Editors, Asheville Global Report,

Your paper’s tendency to take cheap pot-shots at Israel, Jews, and Zionists only serves to undermine what is otherwise useful news coverage. I refer *THIS* time to the end of Kurt Nimmo’s article about Bill O’Reilly and “enemies of the state,” where Mr. Nimmo partly blames the impending war against Iraq on “Zionist chickenhawks.” [AGR #217, Media Watch section, “Bill O’Reilly’s enemies of the state”]

What exactly does the term “Zionist chickenhawks” mean? Who, specifically, are these people? If your paper wants to expose actual Israeli cruelties against Palestinians, then bravo. But if you’re going to allow your “journalists” to inject their personal emotions and prejudices, then you discredit yourselves. “Zionism” is the belief in a Jewish homeland, nothing more, nothing less. Of course some Zionists are cold-blooded murderers, but then so are some Palestinians, so are some Americans, and so are some hippies, artists, athletes, street people, office workers, laborers, etc.
****************
* _Task list_:
• A. Transcribe the letter to the editors, everything from "What exactly does" down to "workers, laborers, etc.".
• B. In the letter to the editors, how does the writer define Zionism?

* _Data segment_:
****************
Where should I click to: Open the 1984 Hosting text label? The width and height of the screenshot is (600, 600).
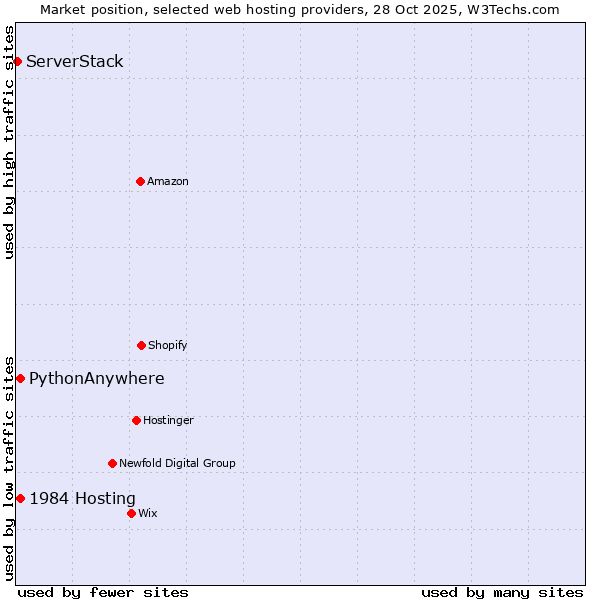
****************
* _Responses by task_:
• A.
What exactly does the term “Zionist chickenhawks” mean? Who, specifically, are these people? If your paper wants to expose actual Israeli cruelties against Palestinians, then bravo. But if you’re going to allow your “journalists” to inject their personal emotions and prejudices, then you discredit yourselves. “Zionism” is the belief in a Jewish homeland, nothing more, nothing less. Of course some Zionists are cold-blooded murderers, but then so are some Palestinians, so are some Americans, and so are some hippies, artists, athletes, street people, office workers, laborers, etc.

• B. As the belief in a Jewish homeland, nothing more, nothing less.